- [WHAT IS BEING ASKED]
Output range, inclusive: from the line containing "Image resolution: width=1685" to the line containing "Task: Set Icon position to Trailing". Restate those lines from the data below word for word and only those.

* * * *

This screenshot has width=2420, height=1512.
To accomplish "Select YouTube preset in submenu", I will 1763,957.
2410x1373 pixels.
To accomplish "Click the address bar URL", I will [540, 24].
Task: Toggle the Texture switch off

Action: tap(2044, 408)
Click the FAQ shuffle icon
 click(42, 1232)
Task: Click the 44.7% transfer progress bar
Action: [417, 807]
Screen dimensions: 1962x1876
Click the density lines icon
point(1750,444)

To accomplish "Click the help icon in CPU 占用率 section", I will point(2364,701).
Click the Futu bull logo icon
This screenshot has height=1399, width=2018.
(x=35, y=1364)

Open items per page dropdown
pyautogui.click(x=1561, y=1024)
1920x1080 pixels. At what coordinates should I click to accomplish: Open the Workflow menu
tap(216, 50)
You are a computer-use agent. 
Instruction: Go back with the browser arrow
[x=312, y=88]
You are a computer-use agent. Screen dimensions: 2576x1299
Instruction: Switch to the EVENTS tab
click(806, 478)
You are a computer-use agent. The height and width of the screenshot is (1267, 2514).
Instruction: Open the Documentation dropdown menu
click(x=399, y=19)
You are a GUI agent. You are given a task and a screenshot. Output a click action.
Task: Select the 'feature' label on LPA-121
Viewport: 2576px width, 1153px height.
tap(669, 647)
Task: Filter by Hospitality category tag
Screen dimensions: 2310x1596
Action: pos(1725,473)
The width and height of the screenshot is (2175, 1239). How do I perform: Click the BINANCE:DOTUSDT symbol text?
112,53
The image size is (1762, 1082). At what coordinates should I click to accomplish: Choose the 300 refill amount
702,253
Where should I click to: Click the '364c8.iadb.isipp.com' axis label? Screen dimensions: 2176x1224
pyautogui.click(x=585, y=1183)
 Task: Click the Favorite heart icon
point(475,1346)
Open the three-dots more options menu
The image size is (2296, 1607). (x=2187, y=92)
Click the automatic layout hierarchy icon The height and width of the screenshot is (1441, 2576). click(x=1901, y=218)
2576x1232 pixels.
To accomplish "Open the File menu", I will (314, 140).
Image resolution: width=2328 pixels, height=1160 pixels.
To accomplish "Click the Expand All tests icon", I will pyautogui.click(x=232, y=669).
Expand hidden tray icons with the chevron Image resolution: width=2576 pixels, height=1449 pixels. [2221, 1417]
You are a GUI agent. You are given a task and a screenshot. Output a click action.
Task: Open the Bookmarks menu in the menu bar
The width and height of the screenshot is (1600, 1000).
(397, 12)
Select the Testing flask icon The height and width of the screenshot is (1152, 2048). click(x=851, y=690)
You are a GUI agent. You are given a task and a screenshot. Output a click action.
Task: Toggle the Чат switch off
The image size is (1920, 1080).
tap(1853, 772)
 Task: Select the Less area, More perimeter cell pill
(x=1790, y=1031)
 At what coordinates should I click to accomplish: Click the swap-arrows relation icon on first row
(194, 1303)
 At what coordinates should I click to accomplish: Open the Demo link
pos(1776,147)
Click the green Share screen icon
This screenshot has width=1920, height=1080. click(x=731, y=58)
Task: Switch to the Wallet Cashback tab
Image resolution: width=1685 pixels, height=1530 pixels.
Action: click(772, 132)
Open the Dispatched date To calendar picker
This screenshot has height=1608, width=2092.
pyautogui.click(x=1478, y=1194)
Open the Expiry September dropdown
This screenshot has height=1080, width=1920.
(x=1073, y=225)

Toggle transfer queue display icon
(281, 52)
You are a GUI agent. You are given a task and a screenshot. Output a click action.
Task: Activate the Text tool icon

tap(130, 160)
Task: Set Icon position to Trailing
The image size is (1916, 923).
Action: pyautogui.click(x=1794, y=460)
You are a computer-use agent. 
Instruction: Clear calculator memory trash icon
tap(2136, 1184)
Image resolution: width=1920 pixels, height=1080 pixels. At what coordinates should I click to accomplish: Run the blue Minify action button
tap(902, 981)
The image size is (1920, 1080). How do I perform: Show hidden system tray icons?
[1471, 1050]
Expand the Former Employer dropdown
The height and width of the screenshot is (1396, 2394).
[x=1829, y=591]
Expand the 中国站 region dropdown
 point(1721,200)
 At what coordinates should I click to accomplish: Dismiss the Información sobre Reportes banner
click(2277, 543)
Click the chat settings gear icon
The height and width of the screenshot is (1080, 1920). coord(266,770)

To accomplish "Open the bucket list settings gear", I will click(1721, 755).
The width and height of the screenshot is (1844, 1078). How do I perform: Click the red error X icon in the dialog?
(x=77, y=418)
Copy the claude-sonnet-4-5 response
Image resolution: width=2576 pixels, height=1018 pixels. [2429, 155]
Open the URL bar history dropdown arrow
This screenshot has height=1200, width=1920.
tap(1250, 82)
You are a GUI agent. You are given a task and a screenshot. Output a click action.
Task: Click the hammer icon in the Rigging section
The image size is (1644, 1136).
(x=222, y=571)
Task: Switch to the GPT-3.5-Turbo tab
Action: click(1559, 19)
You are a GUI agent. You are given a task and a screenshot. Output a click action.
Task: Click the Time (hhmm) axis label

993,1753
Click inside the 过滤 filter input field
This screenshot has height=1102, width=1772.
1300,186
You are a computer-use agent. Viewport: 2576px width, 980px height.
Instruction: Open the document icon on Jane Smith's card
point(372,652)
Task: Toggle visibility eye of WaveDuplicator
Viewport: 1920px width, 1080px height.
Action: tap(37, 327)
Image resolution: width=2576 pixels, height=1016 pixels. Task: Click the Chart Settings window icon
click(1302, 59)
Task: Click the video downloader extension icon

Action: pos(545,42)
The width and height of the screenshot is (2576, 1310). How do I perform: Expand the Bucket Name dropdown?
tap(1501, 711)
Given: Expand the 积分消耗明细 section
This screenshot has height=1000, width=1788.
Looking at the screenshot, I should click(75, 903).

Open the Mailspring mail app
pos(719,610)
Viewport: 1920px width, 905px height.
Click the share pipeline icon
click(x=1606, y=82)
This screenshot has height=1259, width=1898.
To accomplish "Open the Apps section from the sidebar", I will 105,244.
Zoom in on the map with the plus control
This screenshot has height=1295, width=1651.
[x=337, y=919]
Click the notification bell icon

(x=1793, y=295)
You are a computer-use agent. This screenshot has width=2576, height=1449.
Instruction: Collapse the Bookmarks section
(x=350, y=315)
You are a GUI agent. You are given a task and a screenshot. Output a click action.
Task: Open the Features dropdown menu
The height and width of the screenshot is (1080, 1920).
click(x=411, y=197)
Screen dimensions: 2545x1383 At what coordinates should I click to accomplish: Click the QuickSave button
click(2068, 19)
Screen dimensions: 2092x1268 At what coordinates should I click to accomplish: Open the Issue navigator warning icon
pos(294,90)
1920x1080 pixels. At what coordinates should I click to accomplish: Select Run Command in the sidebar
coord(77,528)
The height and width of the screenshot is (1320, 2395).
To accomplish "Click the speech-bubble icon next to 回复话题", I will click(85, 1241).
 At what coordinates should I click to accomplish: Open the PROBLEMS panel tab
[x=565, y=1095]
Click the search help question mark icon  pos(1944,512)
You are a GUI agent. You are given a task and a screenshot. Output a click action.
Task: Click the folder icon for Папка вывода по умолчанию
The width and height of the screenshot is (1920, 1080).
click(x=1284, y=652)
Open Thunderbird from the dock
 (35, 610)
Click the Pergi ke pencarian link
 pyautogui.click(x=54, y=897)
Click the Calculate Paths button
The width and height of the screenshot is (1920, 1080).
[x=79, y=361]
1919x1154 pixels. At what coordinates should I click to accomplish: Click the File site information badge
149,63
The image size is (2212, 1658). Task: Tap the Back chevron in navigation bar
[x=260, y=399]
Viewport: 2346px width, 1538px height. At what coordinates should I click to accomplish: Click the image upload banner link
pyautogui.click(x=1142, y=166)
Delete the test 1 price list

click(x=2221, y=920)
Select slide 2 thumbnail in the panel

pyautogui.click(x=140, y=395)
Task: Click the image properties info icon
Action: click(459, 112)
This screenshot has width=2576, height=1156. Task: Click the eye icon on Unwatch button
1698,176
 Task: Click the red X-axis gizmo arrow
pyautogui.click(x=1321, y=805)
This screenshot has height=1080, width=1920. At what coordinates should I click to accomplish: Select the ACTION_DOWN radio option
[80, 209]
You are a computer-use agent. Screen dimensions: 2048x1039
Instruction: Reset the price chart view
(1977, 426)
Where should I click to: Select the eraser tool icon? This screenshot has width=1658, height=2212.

* * * *

- [RESPONSE TO THIS TASK]
Image resolution: width=1685 pixels, height=1530 pixels.
Action: click(772, 132)
Open the Dispatched date To calendar picker
This screenshot has height=1608, width=2092.
pyautogui.click(x=1478, y=1194)
Open the Expiry September dropdown
This screenshot has height=1080, width=1920.
(x=1073, y=225)

Toggle transfer queue display icon
(281, 52)
You are a GUI agent. You are given a task and a screenshot. Output a click action.
Task: Activate the Text tool icon

tap(130, 160)
Task: Set Icon position to Trailing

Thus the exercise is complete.